Between songs, Dan (outfitted in a blue work shirt with a Dan name tag and backwards adjustable cap) harassed audience members. He hit on women, made fun of their significant others, and had many of the vocal onlookers who’d crept to the edge of the stage ask questions into his “microphone cock” he draped in front of his zipper. While ribald, beneath Dan’s flurry of fucks, backup singer degradation, and generously doled middle fingers was an endearing front man who was committed to his cocksure character throughout. What could have been a single-layered bit with a dude swearing and singing from a female perspective while being a dick to people was turned even more nuanced when surprisingly solid renditions of songs by Shakira, Christina Aguilera, TLC, and Britney Spears came complete with impressive vocal work and synchronized dance moves not at all befitting three middle-aged men.

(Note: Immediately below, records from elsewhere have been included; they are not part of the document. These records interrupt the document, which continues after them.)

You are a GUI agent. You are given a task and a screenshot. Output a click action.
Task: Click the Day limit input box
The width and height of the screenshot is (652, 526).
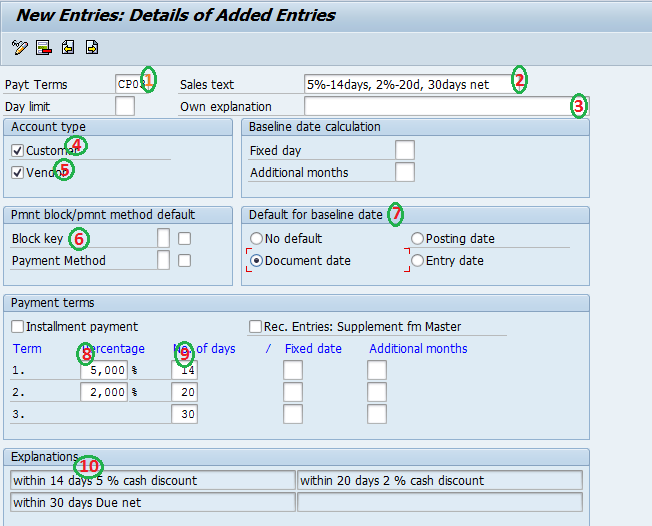tap(125, 106)
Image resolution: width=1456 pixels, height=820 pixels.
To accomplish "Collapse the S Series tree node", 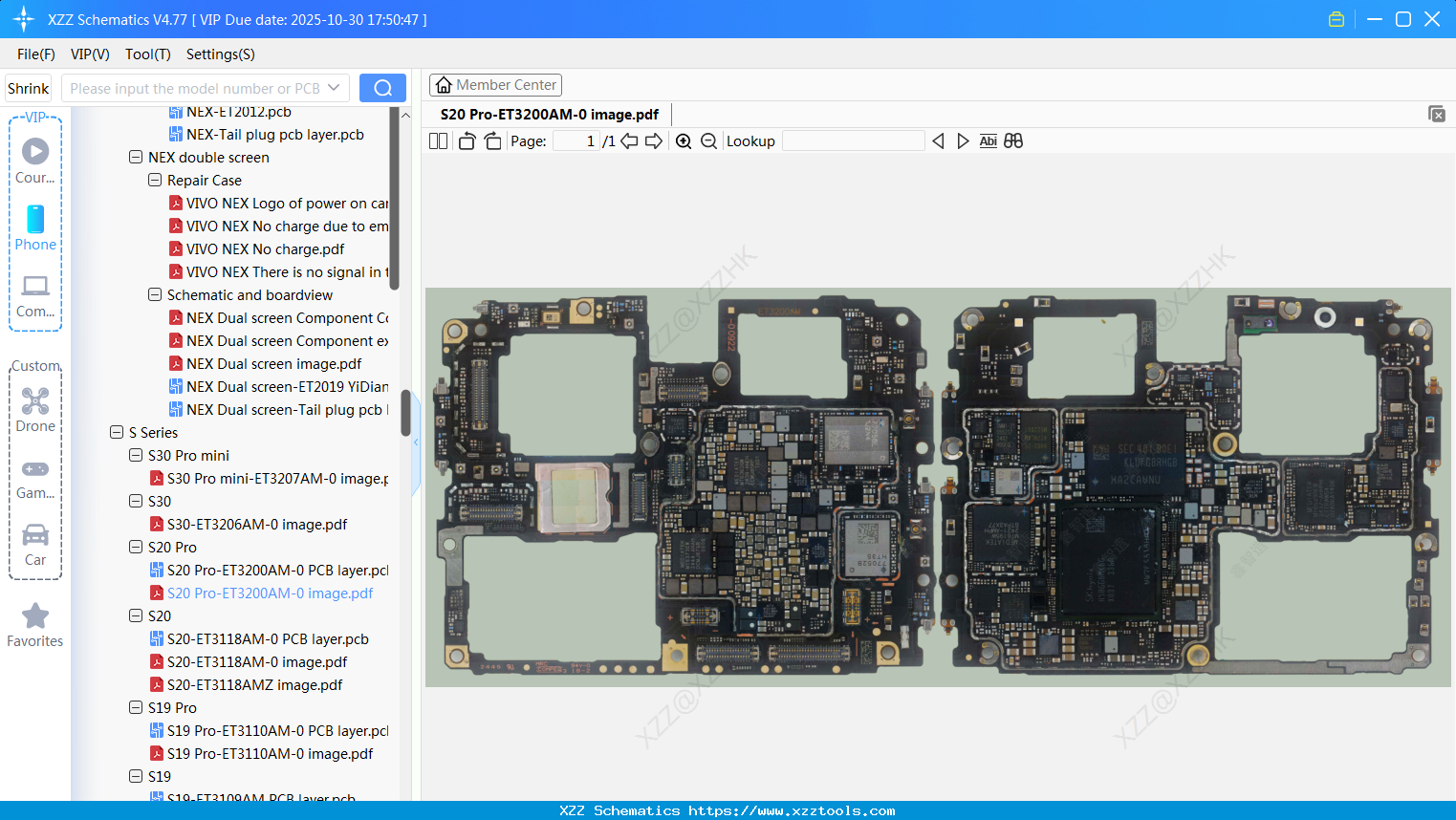I will tap(117, 433).
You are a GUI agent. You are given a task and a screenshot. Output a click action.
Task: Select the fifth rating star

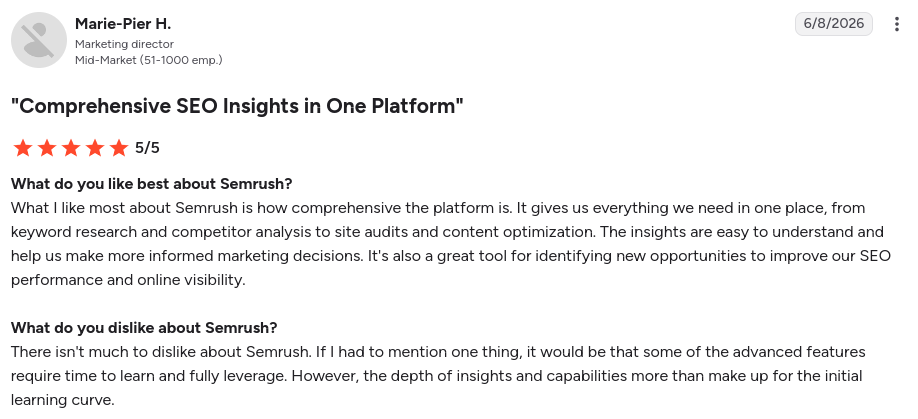(119, 148)
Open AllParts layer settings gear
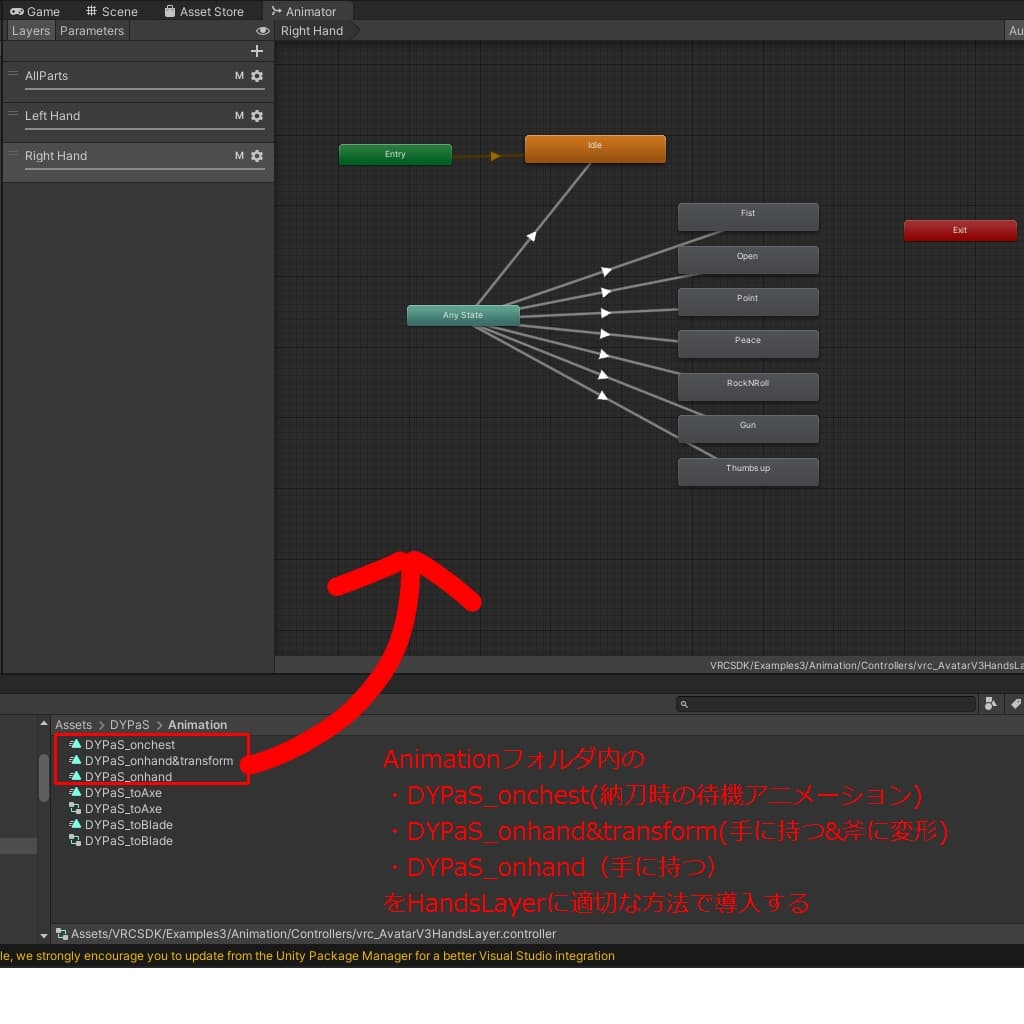 (x=257, y=76)
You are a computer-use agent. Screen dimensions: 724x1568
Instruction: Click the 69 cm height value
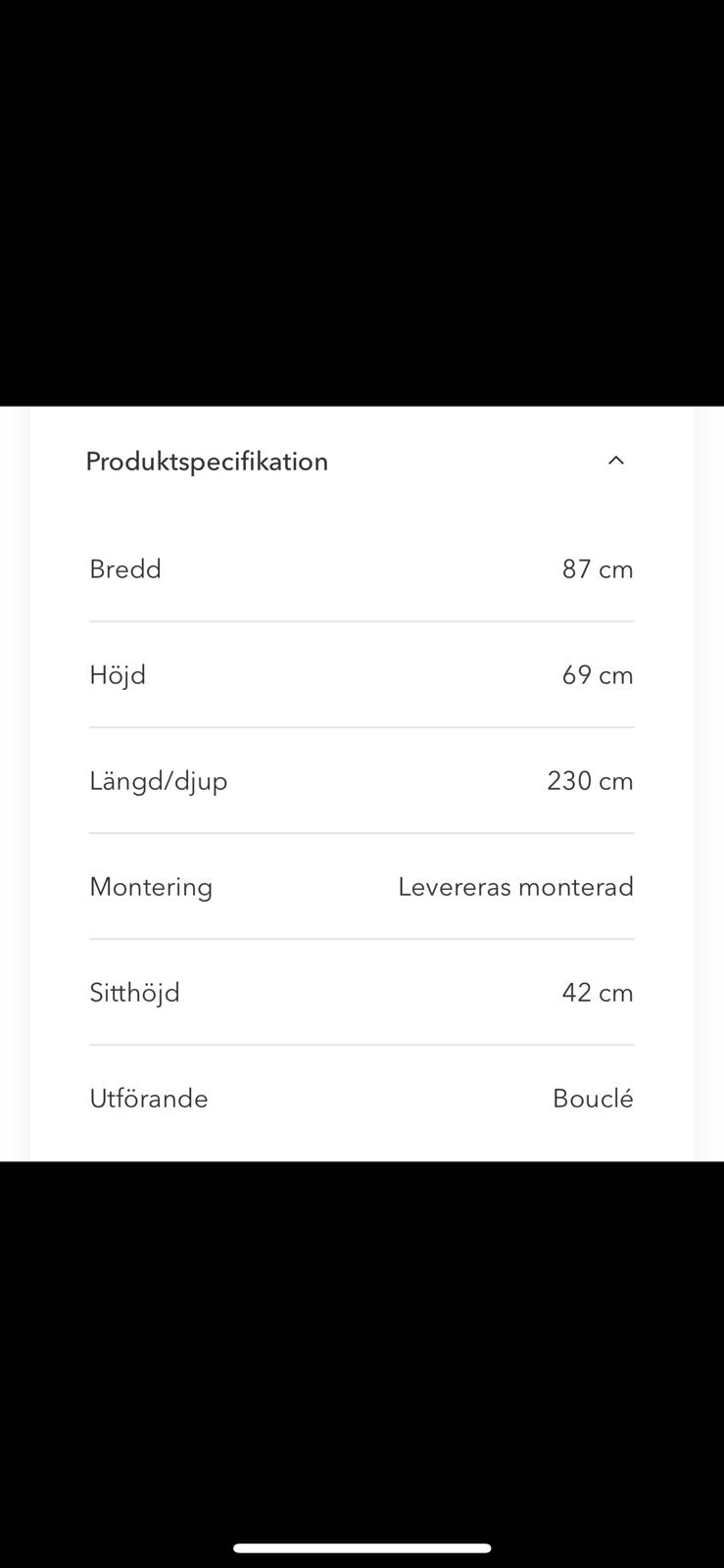click(597, 675)
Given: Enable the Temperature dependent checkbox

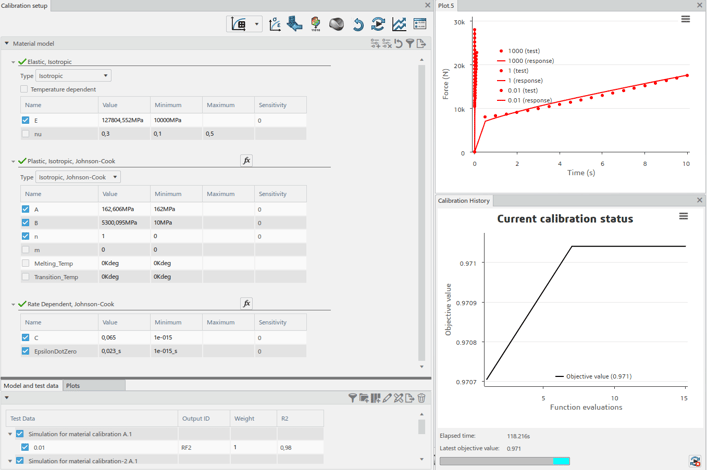Looking at the screenshot, I should coord(25,89).
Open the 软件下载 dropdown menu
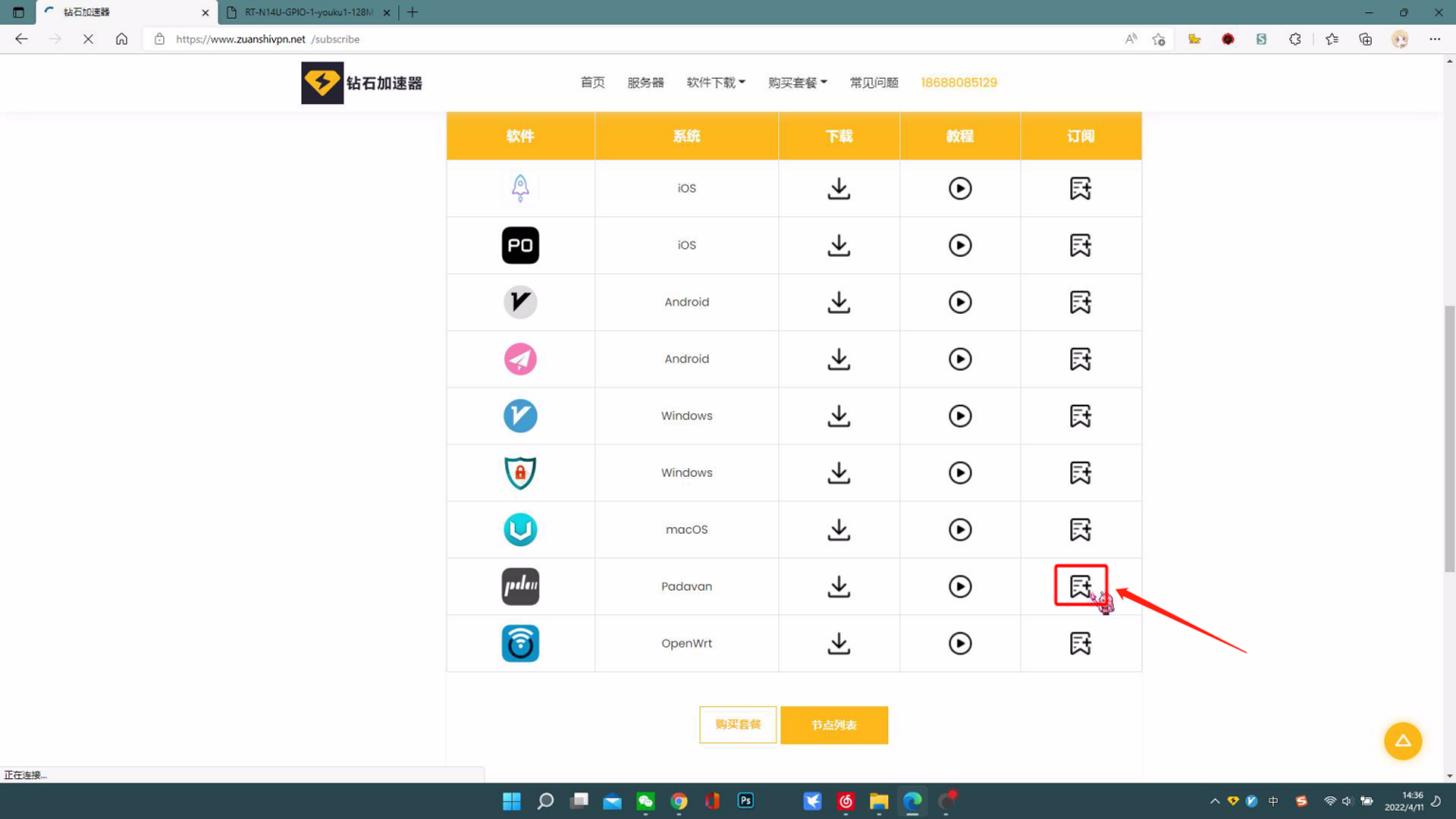This screenshot has height=819, width=1456. pyautogui.click(x=716, y=82)
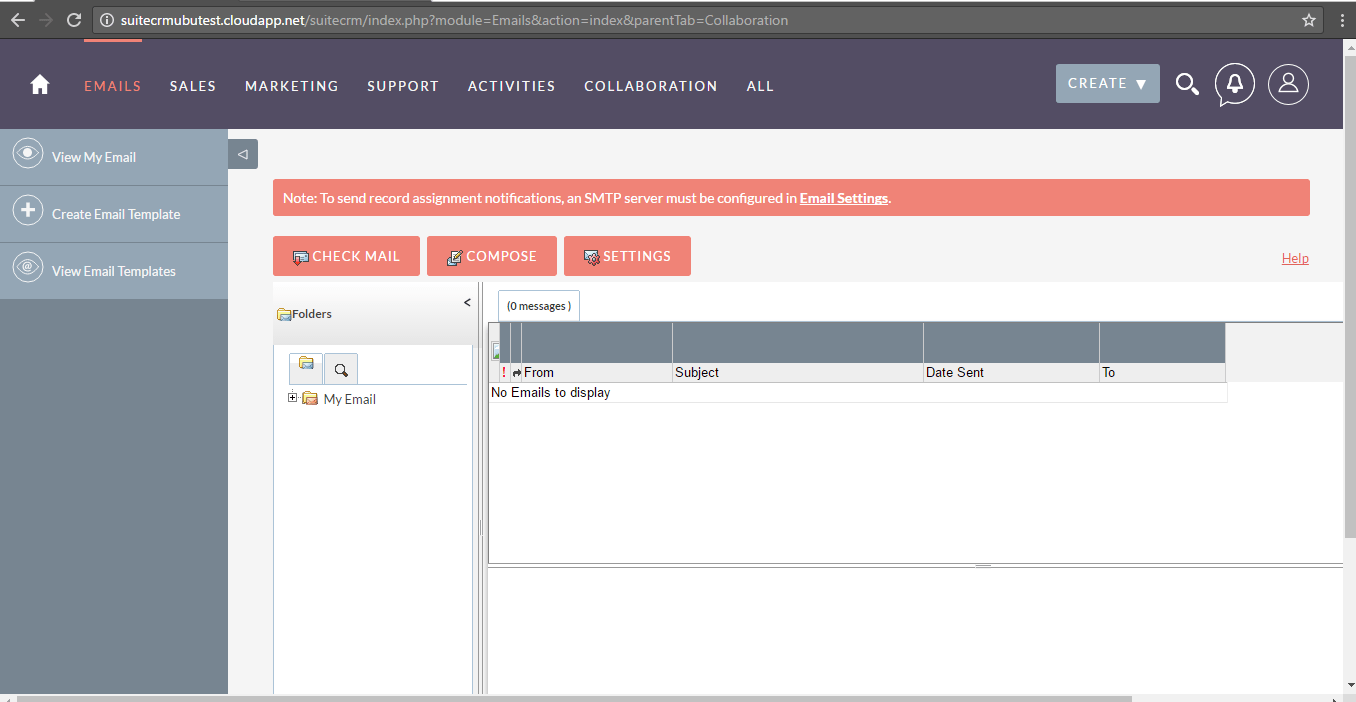Select the (0 messages) tab
Viewport: 1356px width, 702px height.
539,306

Of course, The Dan Band squeezed in its Old School gift horse, “Total Eclipse Of The Heart” before its faux-finale, and a rousing version of Flashdance hit “What A Feeling” with pantomimed jizz-slinging and bukake-ing a woman in the front row with a water bottle. “We’re going to leave after this song, then come back for two fake encores,” Dan warned during the song. “It’s contractual.”
That agreement was amended, as the offensive outfit provided three encore songs, two of which were originally performed by men. Channeling the group’s cameo as The Hangover wedding band, Dan sweetened 50 Cent’s “Candy Shop” when he took the phone of a man recording him and sang directly into it—before air-humping it and putting it in his pants. They then dusted of Old School-performed “Lady” by Styx before finishing the night with Beyonce’s “Single Ladies,” because (in Dan’s words), “Fuck it.” Though much sweatier and lumpier than the leotard-wearing beauty projected behind them, The Dan Band matched Bey’s every elaborate dance move and hit every note…a couple octaves lower.
Say what you will about The Dan Band’s cover band status. It might be a gimmick, but between impressive singing, fearlessly off-color between-song banter, and dance moves that are both humorous and admirably executed, nobody on Earth does said gimmick better.